In today’s episode of Operation: Thriving Marriage, we’re tackling one of the most misunderstood aspects of marriage: what intimacy really is, why it’s so important, and how couples can begin building it intentionally.
We believe one of the biggest problems in marriages today—especially in our Western culture—is that we’ve lost sight of what intimacy truly means. We often equate it with romance or sex, thinking if the physical side of the relationship is okay, the rest will follow. But that’s simply not true.
Romance and intimacy do form a powerful cycle—each can feed and support the other—but they are not the same thing. And when we make sex the goal of intimacy, we miss the depth of connection God designed marriage to have. In fact, misunderstanding intimacy often leads to disappointment, frustration, and emotional disconnection. Over time, that disconnection can become dangerous. It’s no coincidence that infidelity and lack of intimacy consistently top the list of reasons for divorce in the U.S. Most affairs aren’t just about sex—they’re about a longing to feel deeply known and emotionally connected.

Exercise aim —
Repeat the part of the passage on marriage and intimacy starting with "In today’s episode" and going on through "simply not true.". The rows are separate material and have nothing to do with the passage on marriage and intimacy.

Material shown —
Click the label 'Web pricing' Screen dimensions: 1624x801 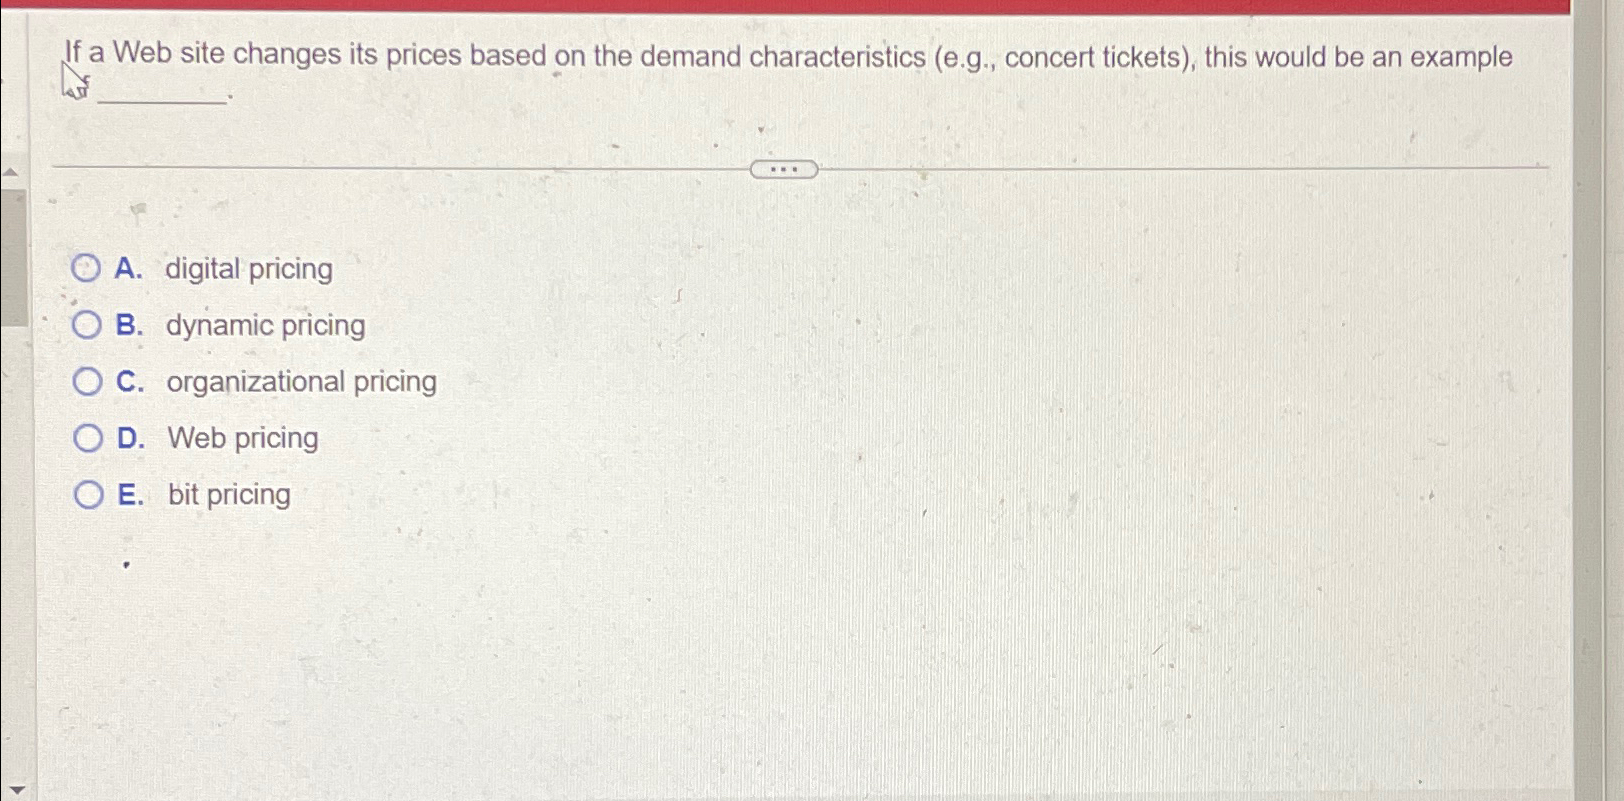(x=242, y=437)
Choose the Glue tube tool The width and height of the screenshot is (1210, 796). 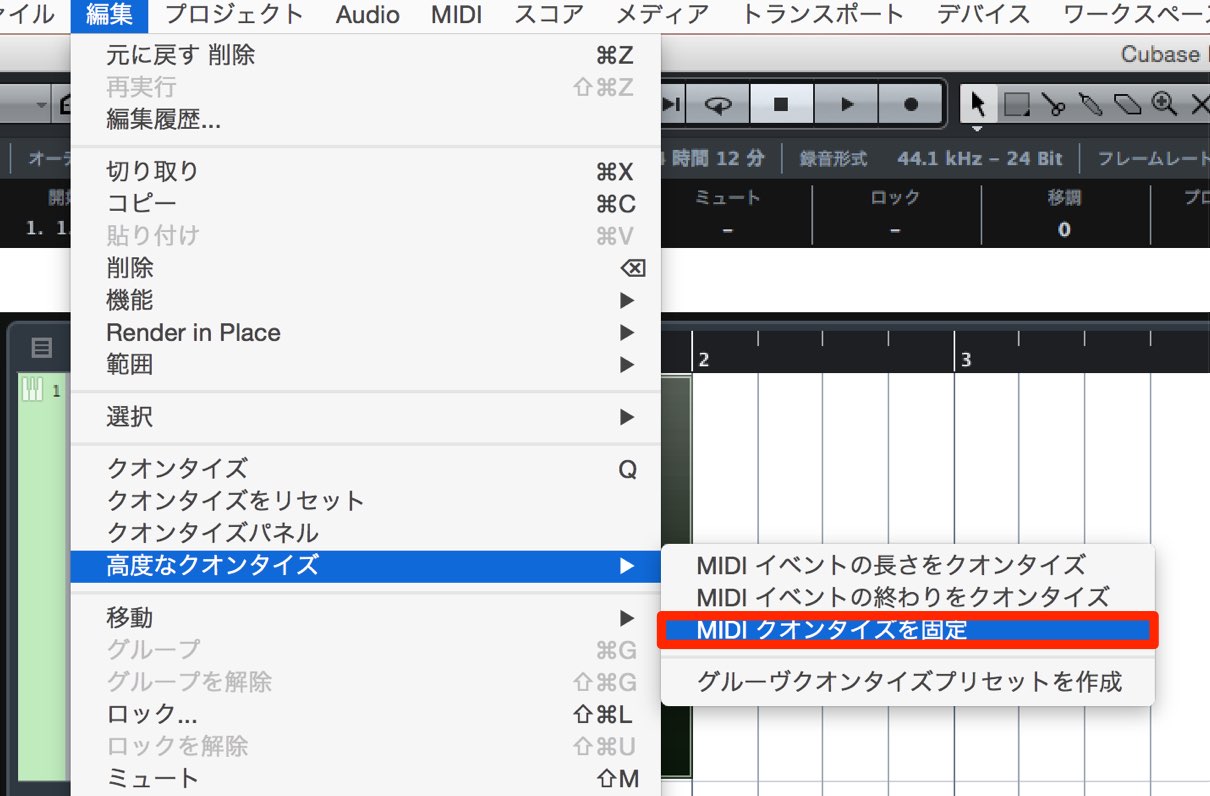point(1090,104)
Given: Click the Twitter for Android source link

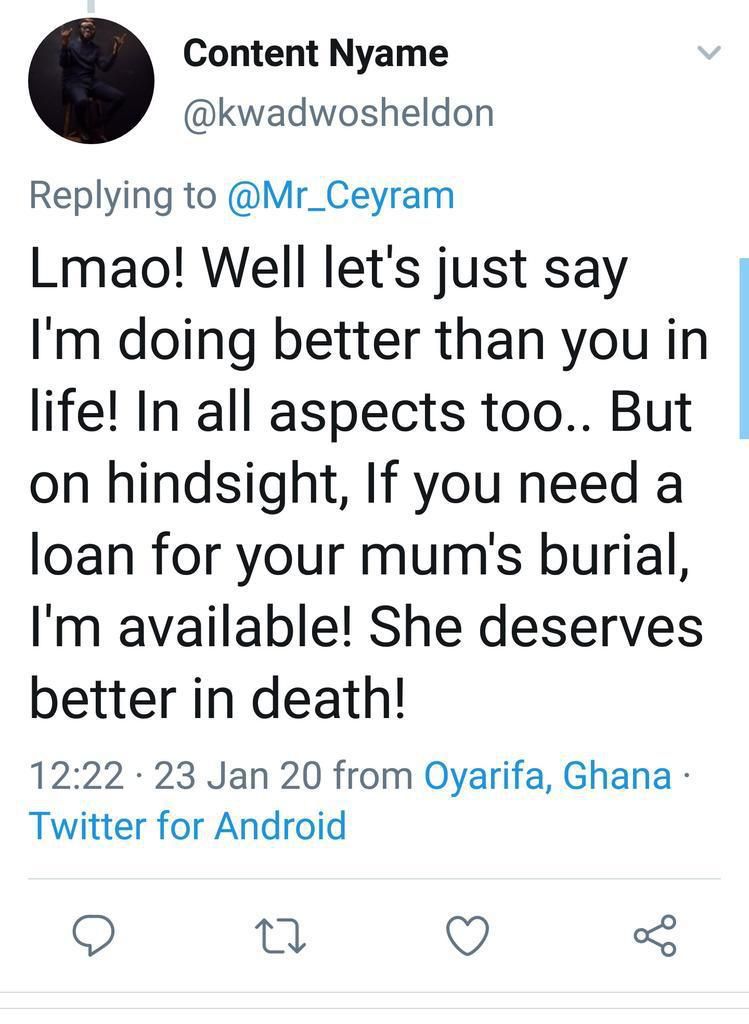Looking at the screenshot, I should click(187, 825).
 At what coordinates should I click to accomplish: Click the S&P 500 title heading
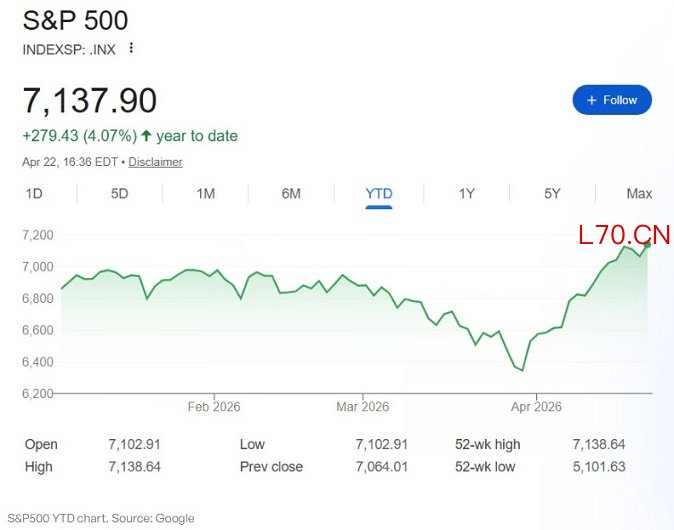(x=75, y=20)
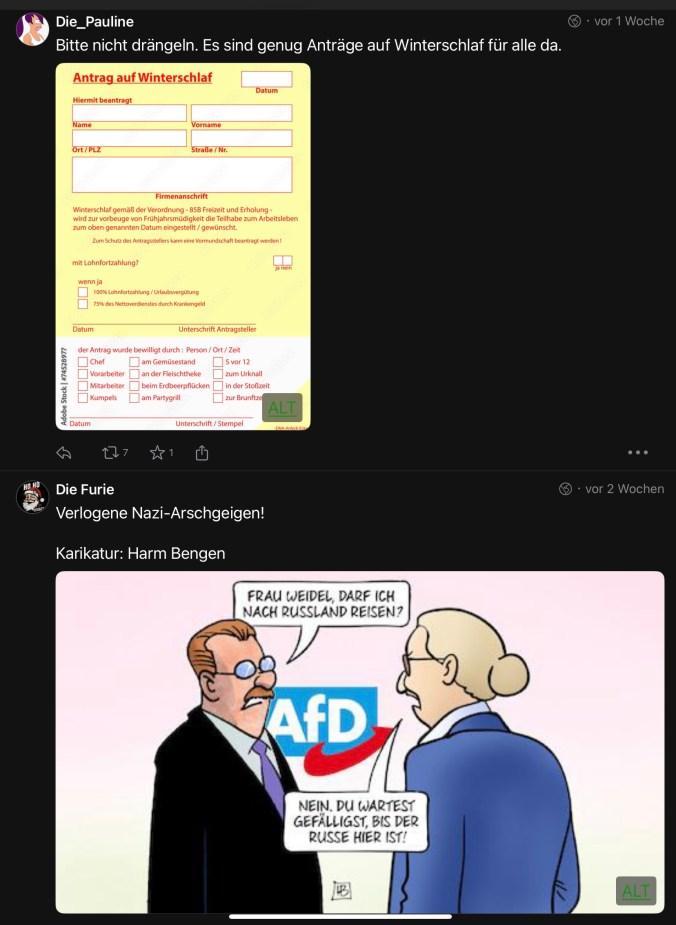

==

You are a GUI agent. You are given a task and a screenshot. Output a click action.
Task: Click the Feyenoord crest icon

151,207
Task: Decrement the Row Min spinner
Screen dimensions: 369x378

---

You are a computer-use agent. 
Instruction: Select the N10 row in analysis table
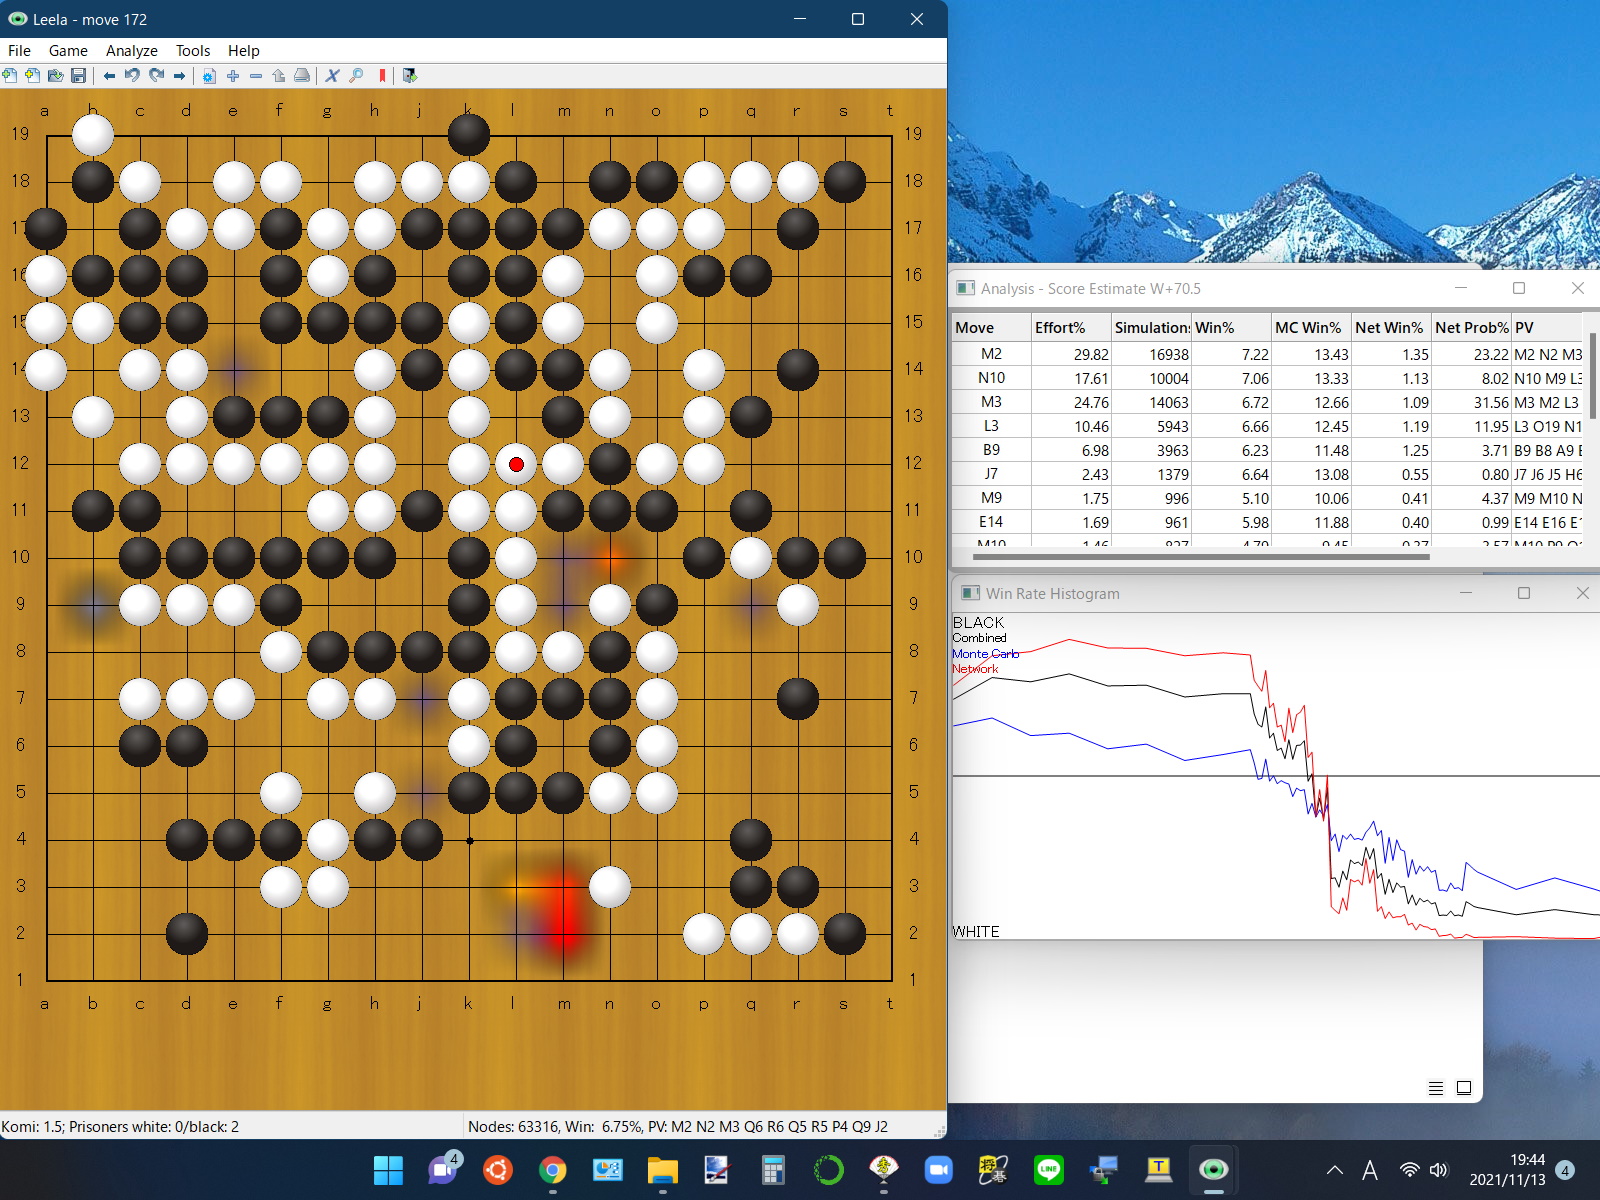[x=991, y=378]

Result for this exercise —
In today’s episode of Operation: Thriving Marriage, we’re tackling one of the most misunderstood aspects of marriage: what intimacy really is, why it’s so important, and how couples can begin building it intentionally.
We believe one of the biggest problems in marriages today—especially in our Western culture—is that we’ve lost sight of what intimacy truly means. We often equate it with romance or sex, thinking if the physical side of the relationship is okay, the rest will follow. But that’s simply not true.